These are the key concepts you need to understand to accurately answer the question.

Electronegativity
Electronegativity is a measure of an atom's ability to attract and hold onto electrons in a chemical bond. When atoms form bonds, they share electrons, but if one atom is more electronegative than the other, it will pull the electrons closer to itself. This uneven distribution of electrons creates partial charges and influences chemical properties.
Some key points about electronegativity:
  • Atoms with high electronegativity, like fluorine, have a strong tendency to attract electrons.
  • Elements on the top right of the periodic table generally have higher electronegativities.
  • Differences in electronegativity between bonded atoms determine bond polarity and dipole moments.

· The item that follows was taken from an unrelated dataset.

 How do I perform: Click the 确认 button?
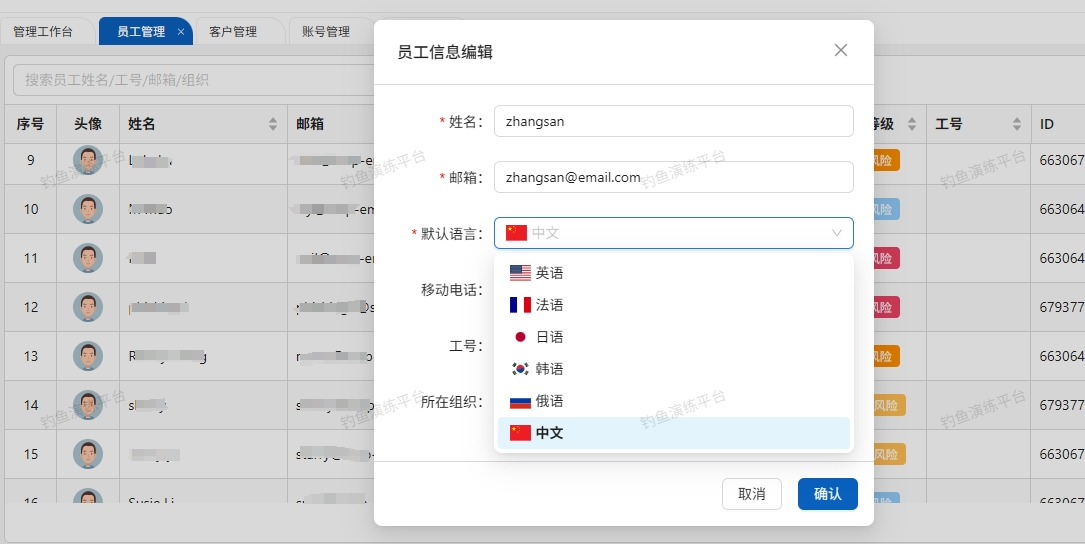[827, 494]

In the exercise, the differences in electronegativity between chlorine, fluorine, and iodine help us predict the direction of dipole moments.
Molecular Polarity
Molecular polarity refers to the distribution of electrical charge over the atoms in a molecule. If the charge distribution is even, the molecule is nonpolar; if uneven, the molecule is polar. Polarity is crucial because it affects a molecule's interaction with other substances and its physical properties.
To understand molecular polarity, consider:
  • The dipole moment is a vector quantity, meaning direction matters as much as magnitude.
  • Unequal sharing of electrons due to differences in electronegativity results in dipole moments.
  • The geometry of a molecule can cause its polarity; even if individual bonds are polar, the overall molecule can be nonpolar.
In FCl and ICl, their polar nature arises from the imbalance in electronegativity, leading to dipole moments pointing in opposite directions due to the different elements involved.
Covalent Bonds
Covalent bonds are chemical bonds formed when atoms share pairs of electrons. The sharing can be equal or unequal, depending on the atoms' electronegativities. In typical covalent bonds, both atoms have similar electronegativity, leading to the equal sharing of electrons.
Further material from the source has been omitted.